* begin Entries provided *

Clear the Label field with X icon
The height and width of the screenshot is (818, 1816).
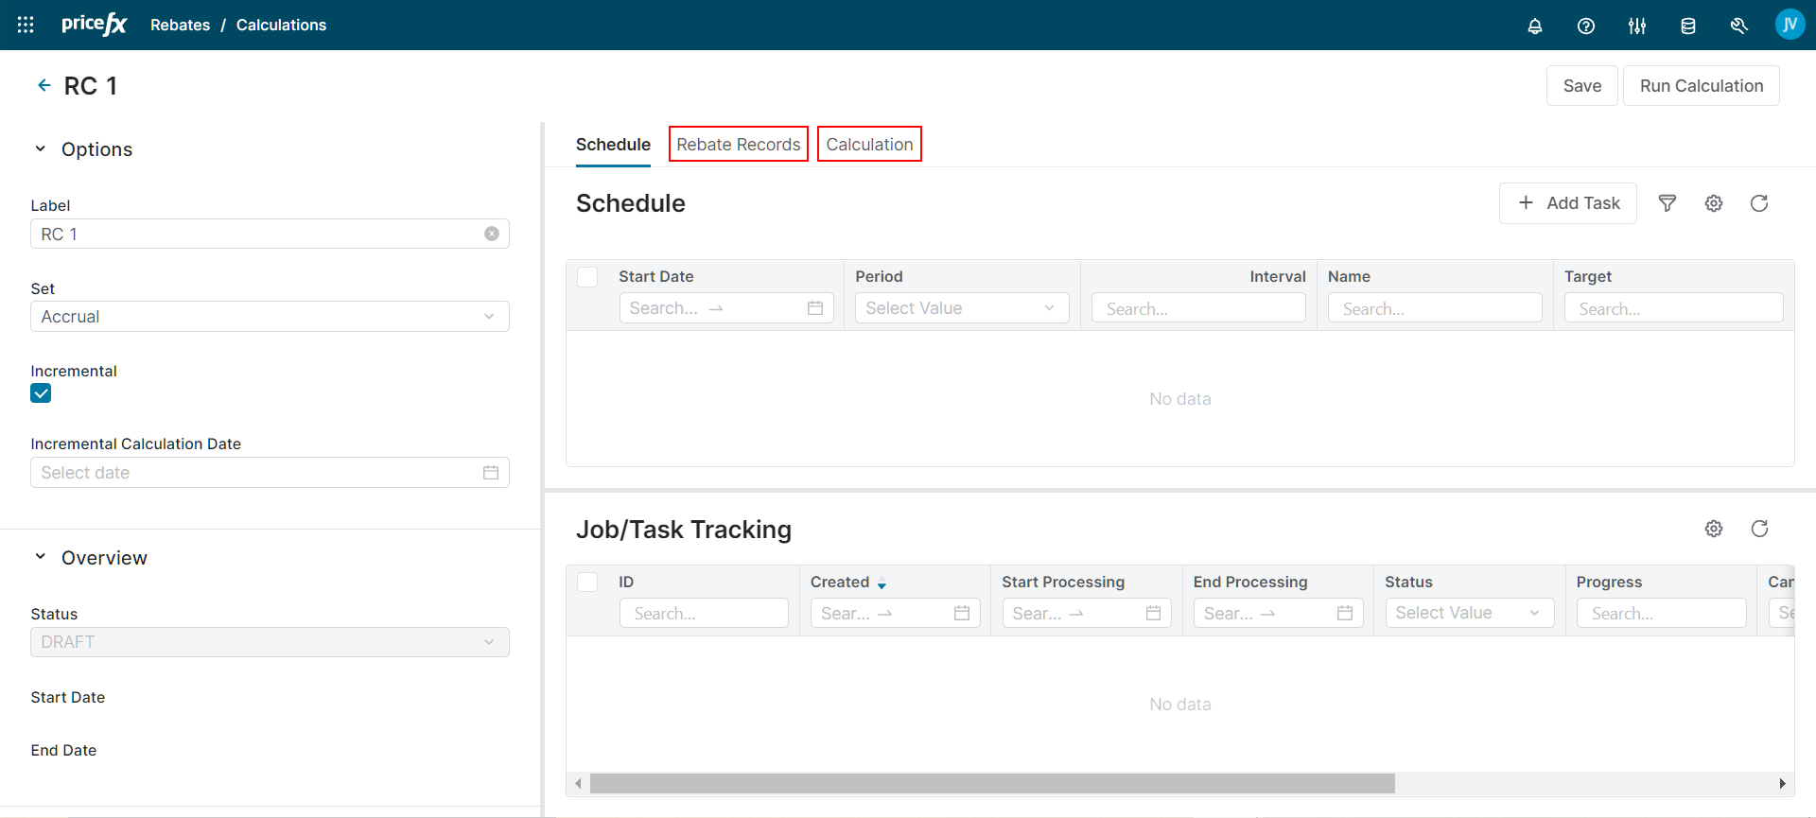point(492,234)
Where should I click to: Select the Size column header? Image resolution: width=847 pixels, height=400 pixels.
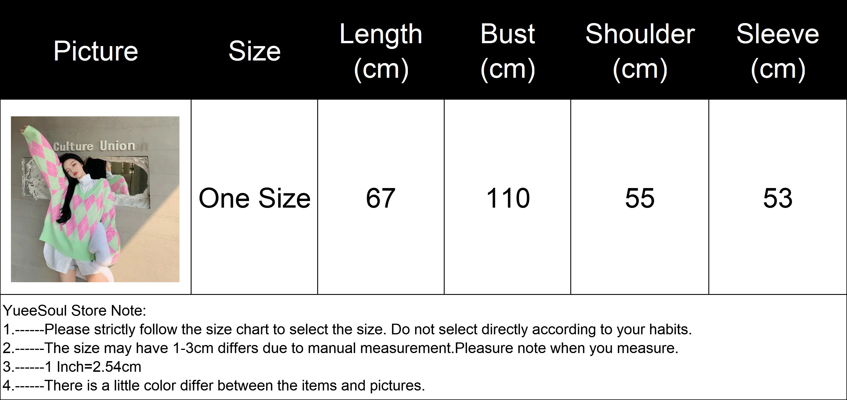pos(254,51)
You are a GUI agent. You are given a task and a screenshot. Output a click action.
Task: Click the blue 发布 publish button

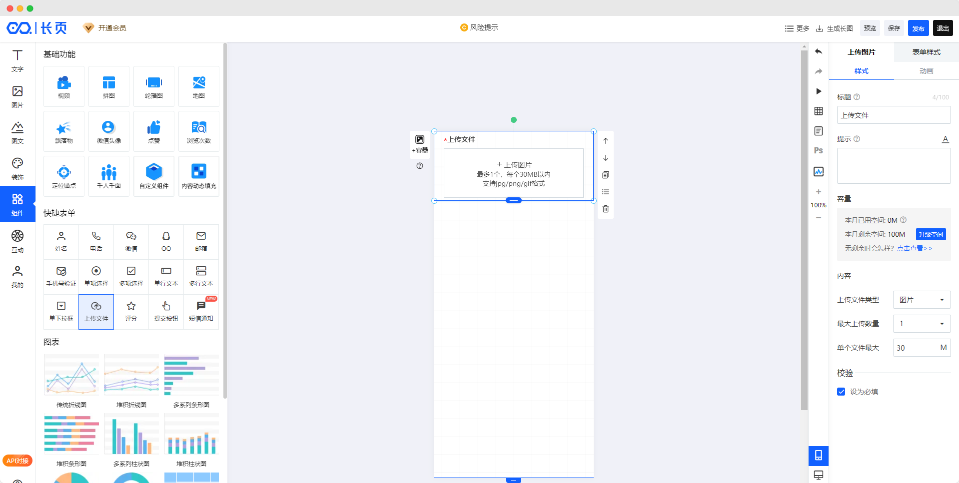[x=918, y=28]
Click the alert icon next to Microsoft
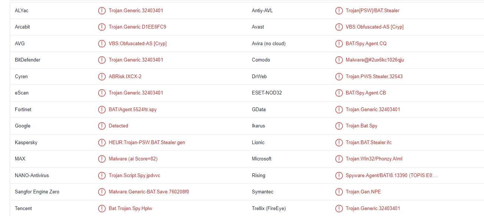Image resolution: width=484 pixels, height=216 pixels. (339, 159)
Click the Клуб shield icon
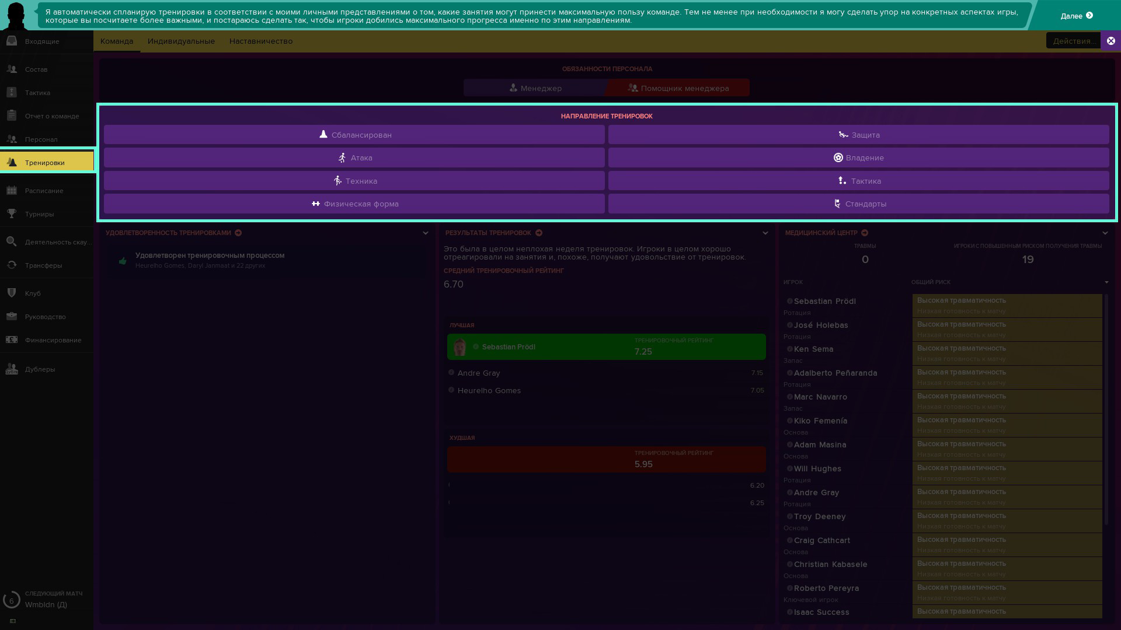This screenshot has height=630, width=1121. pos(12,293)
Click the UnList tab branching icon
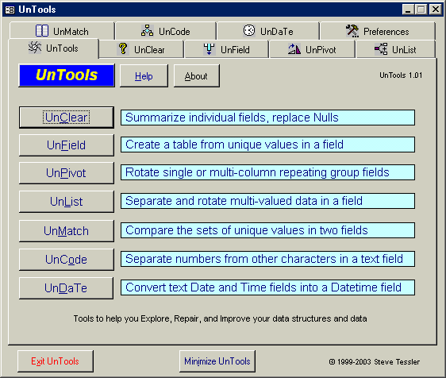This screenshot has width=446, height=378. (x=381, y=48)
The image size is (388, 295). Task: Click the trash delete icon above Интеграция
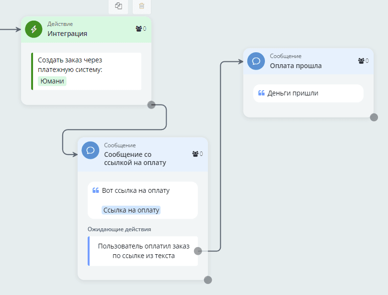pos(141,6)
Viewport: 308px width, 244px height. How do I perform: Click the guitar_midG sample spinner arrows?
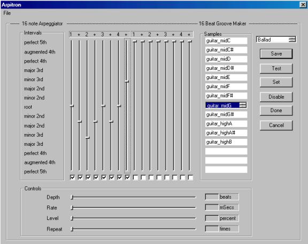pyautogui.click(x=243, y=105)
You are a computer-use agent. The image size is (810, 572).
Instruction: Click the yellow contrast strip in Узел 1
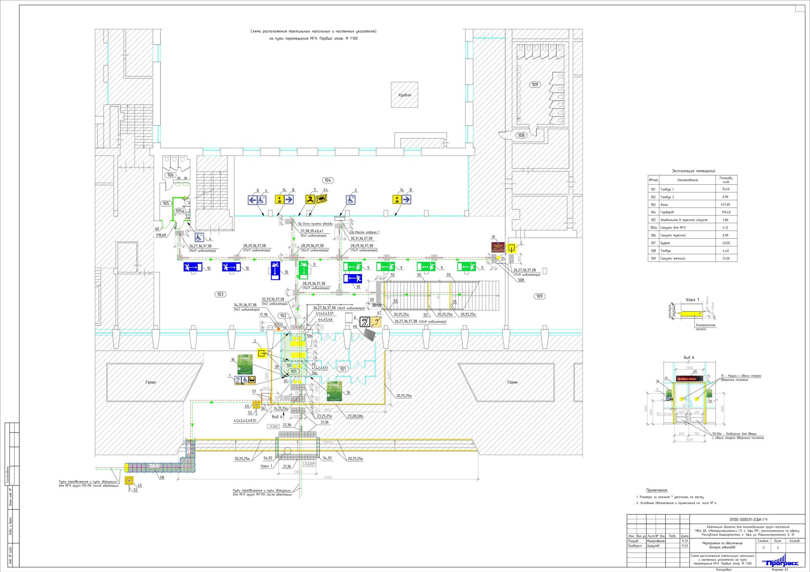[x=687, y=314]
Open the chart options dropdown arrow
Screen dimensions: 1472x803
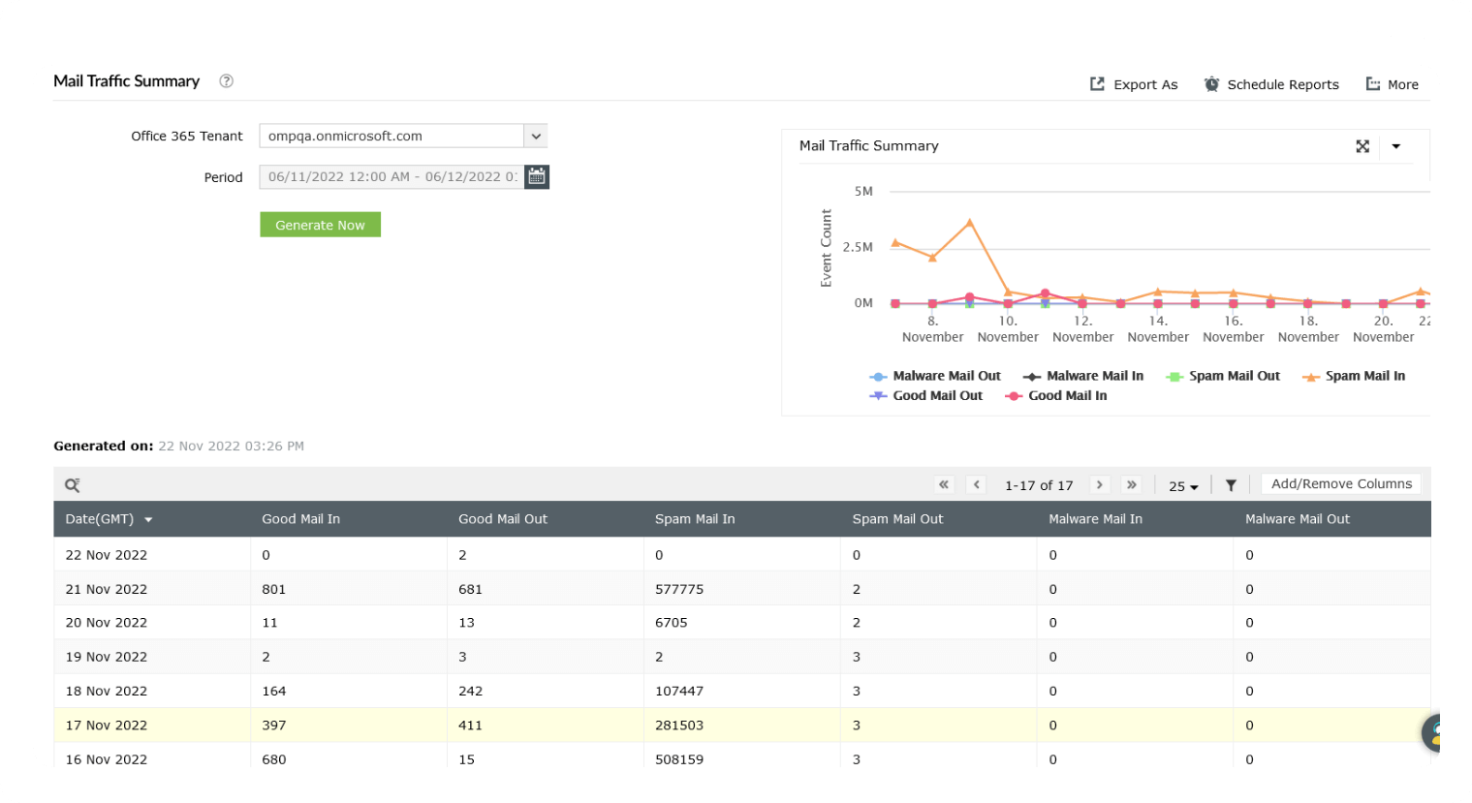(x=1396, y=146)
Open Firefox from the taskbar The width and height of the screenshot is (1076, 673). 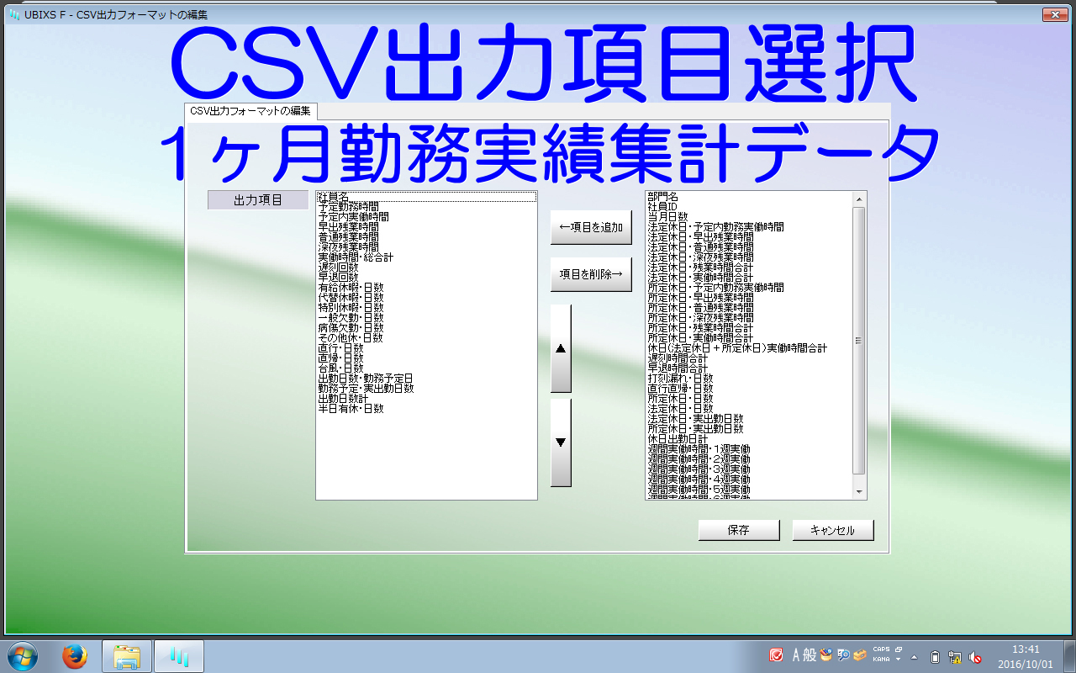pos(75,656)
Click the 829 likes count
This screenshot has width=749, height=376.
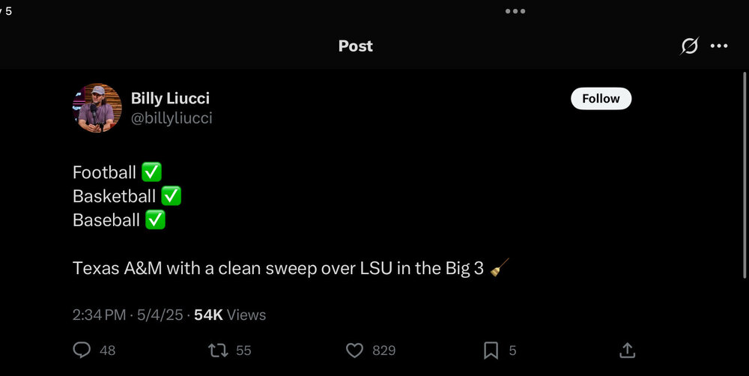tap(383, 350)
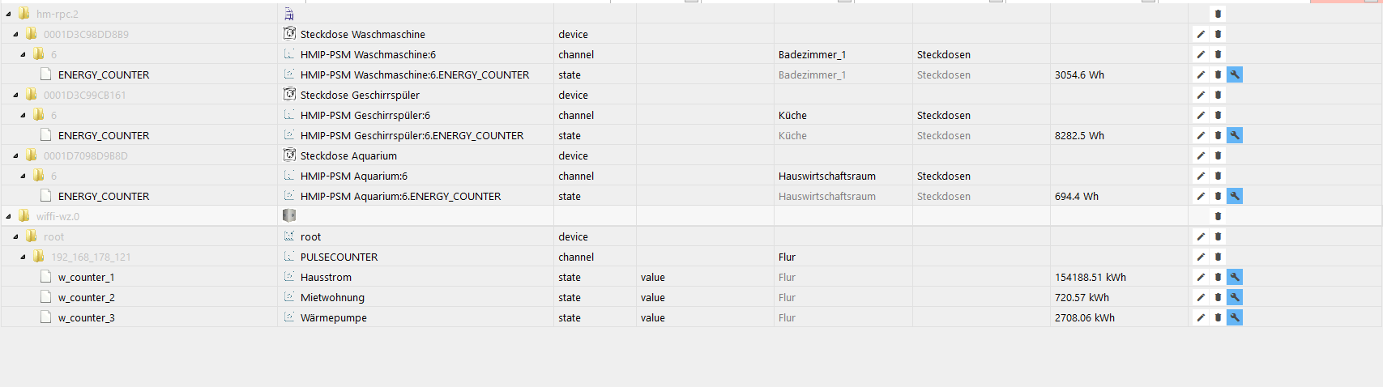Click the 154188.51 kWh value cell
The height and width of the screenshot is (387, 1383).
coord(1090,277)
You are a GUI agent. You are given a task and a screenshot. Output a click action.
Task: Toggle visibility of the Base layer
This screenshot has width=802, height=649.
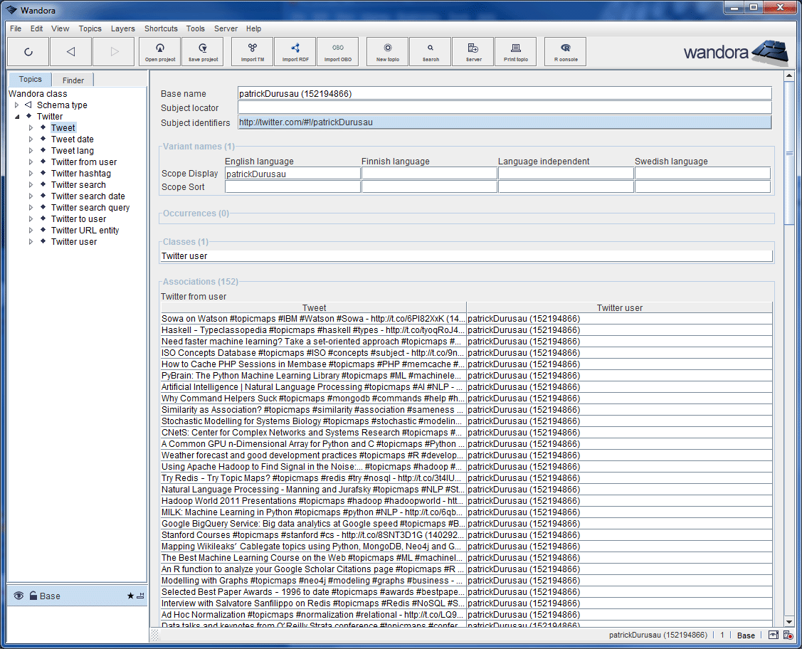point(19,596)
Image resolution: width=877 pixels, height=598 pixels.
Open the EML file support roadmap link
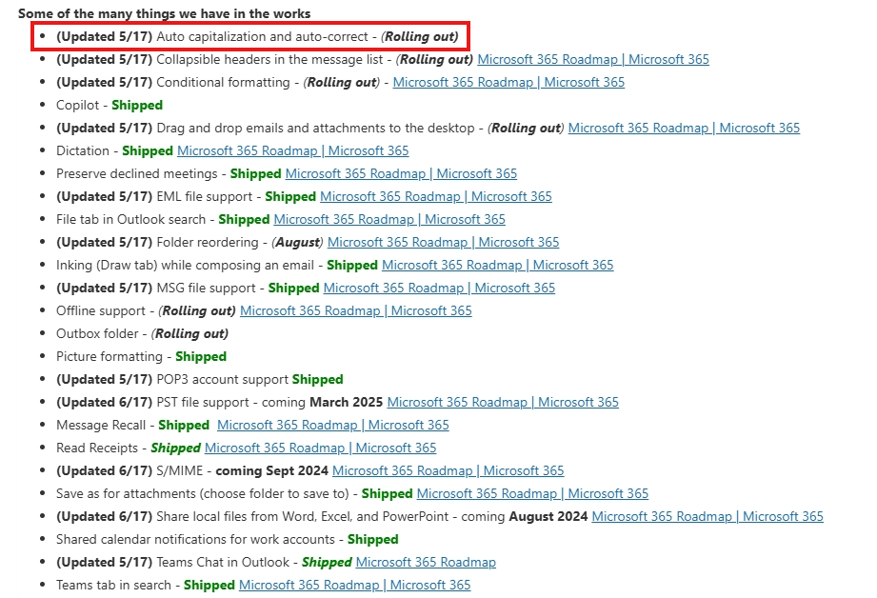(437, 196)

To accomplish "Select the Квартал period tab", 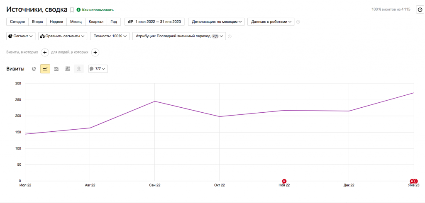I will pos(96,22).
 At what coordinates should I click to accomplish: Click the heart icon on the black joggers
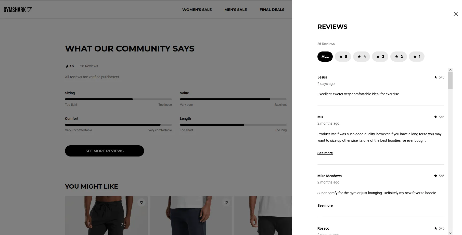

* end Entries provided *

(Task prompt): Rewrite the part of the data that opens with the line containing "Click the Клуб shield icon" and closes with the line containing "[x=687, y=314]", replacing "icon" with "symbol" and leaving everything else unchanged. Omit the pictures from your output.

(Finished exercise):
Click the Клуб shield symbol
This screenshot has height=630, width=1121. pos(12,293)
Click the UnList tab branching symbol
This screenshot has width=446, height=378. (x=381, y=48)
The image size is (388, 295). Task: Click the trash delete symbol above Интеграция
pos(141,6)
Viewport: 308px width, 244px height. How do I perform: Click the guitar_midG sample spinner arrows?
pyautogui.click(x=243, y=105)
You are a computer-use agent. The image size is (810, 572).
Instruction: Click the yellow contrast strip in Узел 1
[x=687, y=314]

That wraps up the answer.